### [Direction]
Put the material from the line containing "Given: Minimize the 游戏网关 window" down through its end into a Markdown table with the columns Row and Entry, numbering each line and omitting blank lines. Leave the pictures out of the table.

### [Records to process]
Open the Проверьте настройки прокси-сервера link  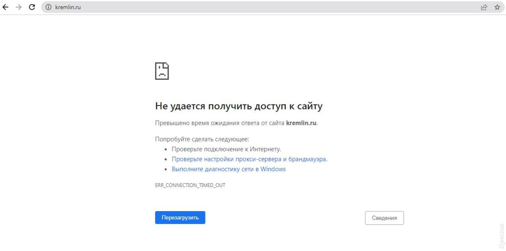(249, 159)
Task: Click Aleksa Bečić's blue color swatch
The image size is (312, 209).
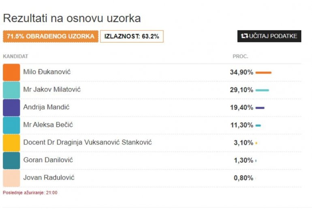Action: point(11,125)
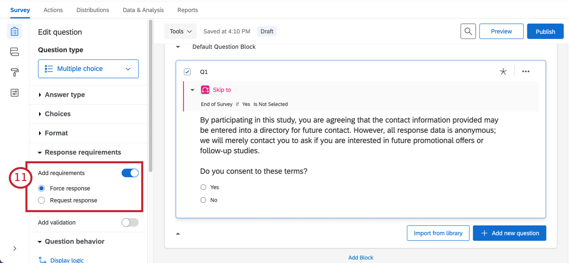The width and height of the screenshot is (569, 263).
Task: Go to the Data & Analysis tab
Action: click(x=143, y=10)
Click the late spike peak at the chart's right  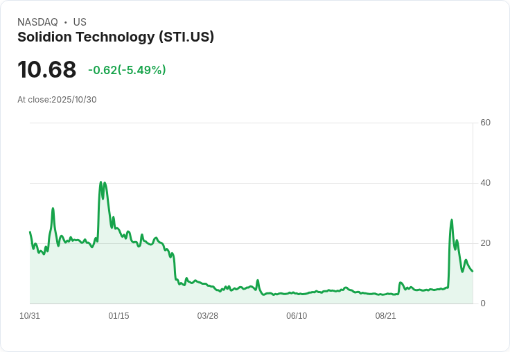[x=452, y=220]
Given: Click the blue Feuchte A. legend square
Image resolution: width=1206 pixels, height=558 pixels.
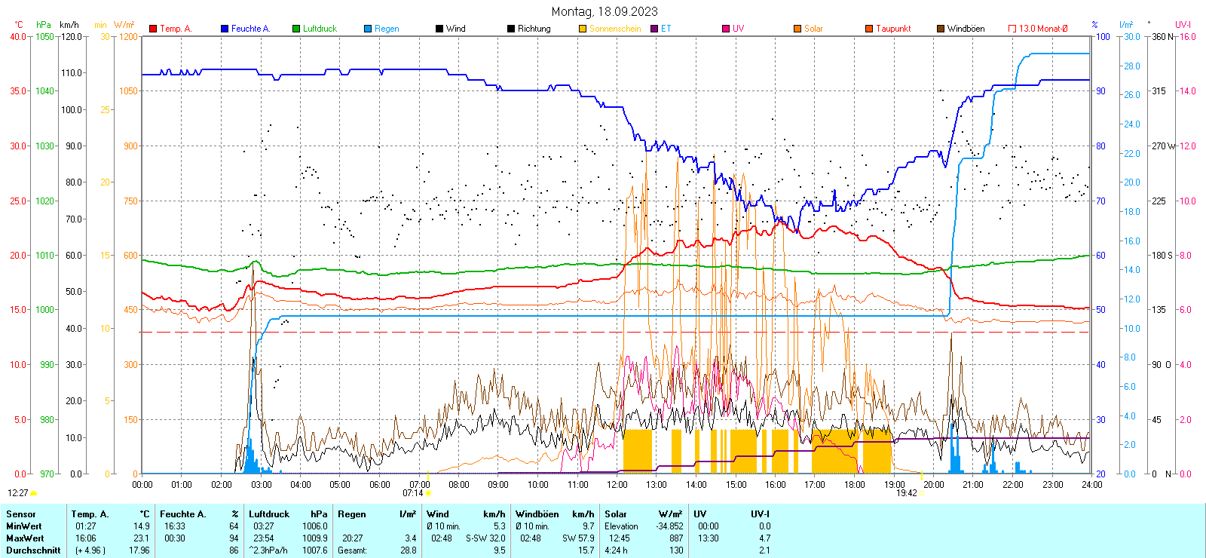Looking at the screenshot, I should pos(225,29).
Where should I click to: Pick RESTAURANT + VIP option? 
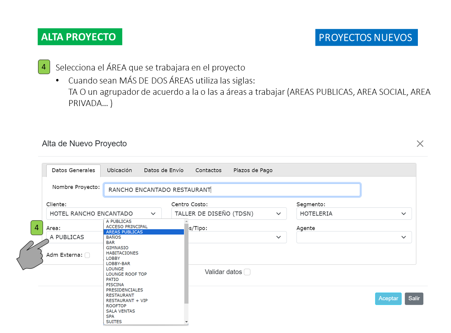click(127, 301)
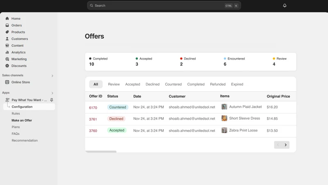Select the Products tag icon

click(x=7, y=32)
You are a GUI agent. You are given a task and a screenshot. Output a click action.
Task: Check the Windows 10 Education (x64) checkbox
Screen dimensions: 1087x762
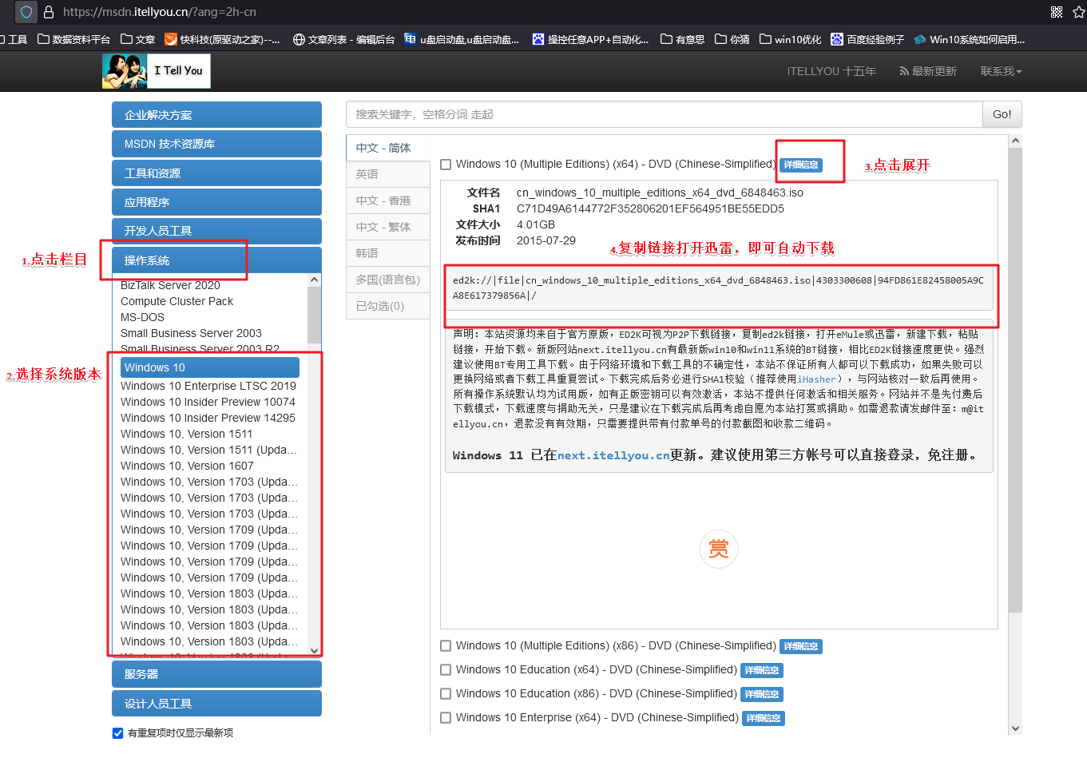pos(446,669)
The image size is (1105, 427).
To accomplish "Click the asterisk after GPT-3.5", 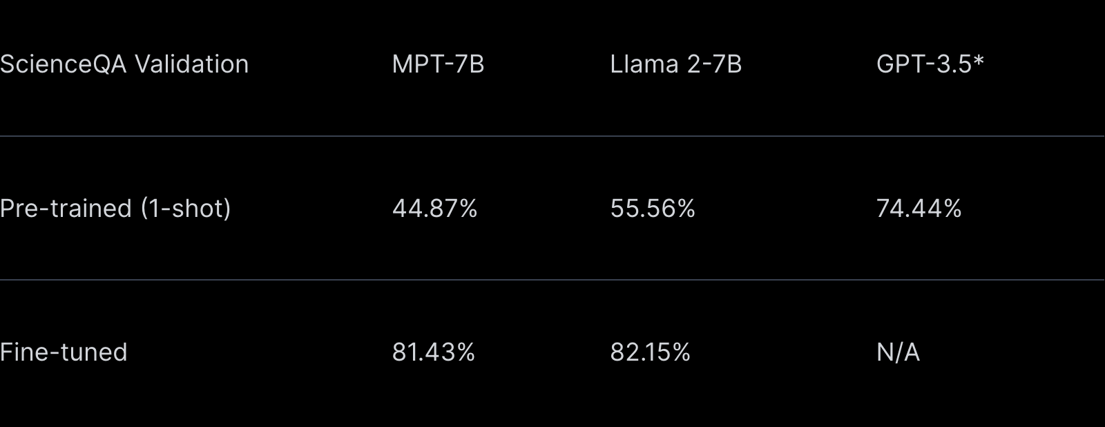I will tap(978, 61).
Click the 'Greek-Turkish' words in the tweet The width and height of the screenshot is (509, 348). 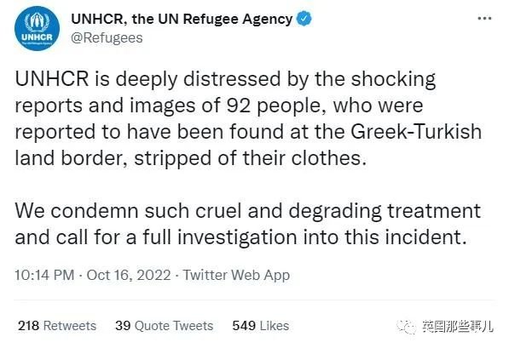coord(416,132)
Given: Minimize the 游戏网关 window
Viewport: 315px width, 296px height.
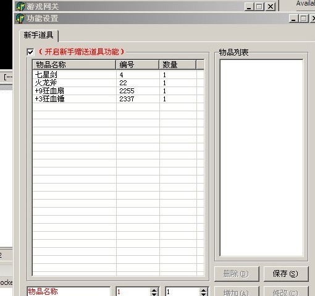Looking at the screenshot, I should [249, 7].
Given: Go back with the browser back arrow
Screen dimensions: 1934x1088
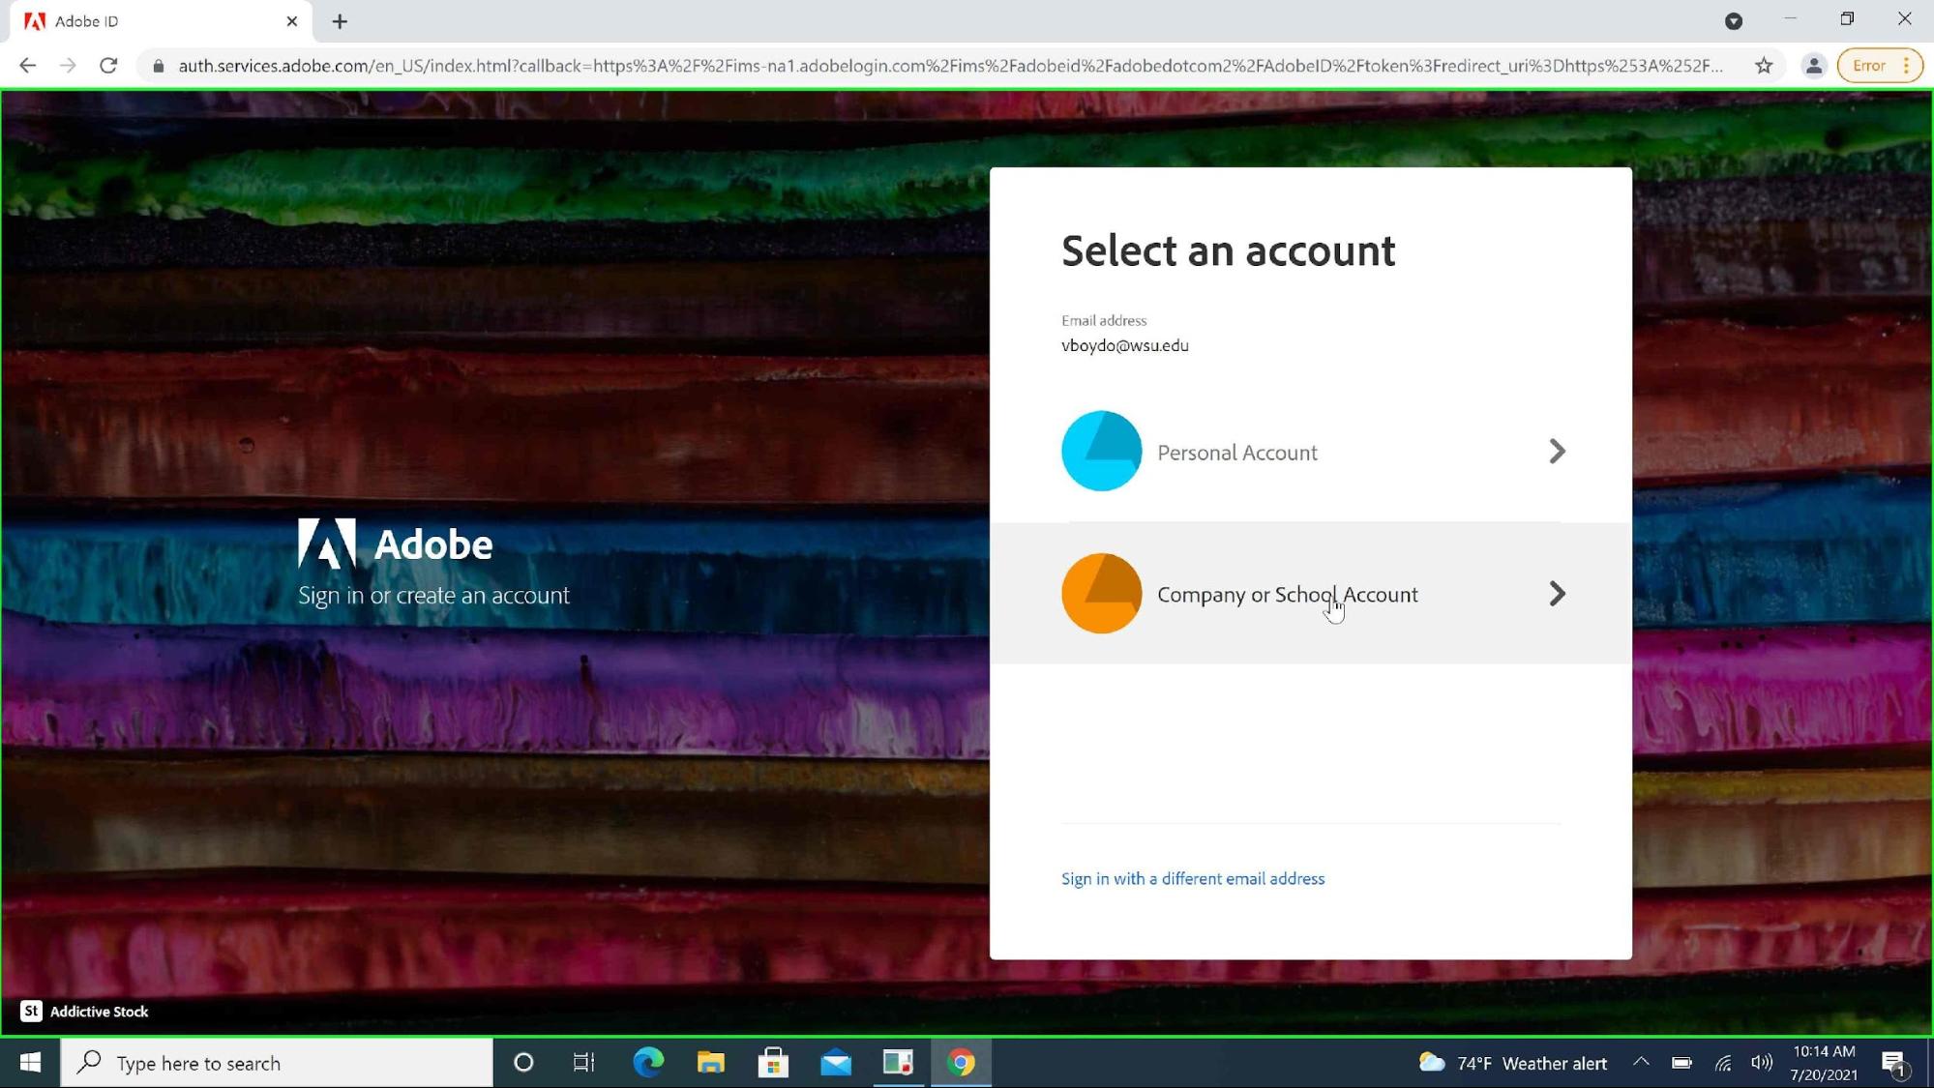Looking at the screenshot, I should click(x=27, y=66).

### [The answer]
| Row | Entry |
|---|---|
| 1 | Given: Minimize the 游戏网关 window |
| 2 | Viewport: 315px width, 296px height. |
| 3 | Looking at the screenshot, I should [249, 7]. |
| 4 | Given: Go back with the browser back arrow |
| 5 | Screen dimensions: 1934x1088 |
| 6 | Looking at the screenshot, I should click(x=27, y=66). |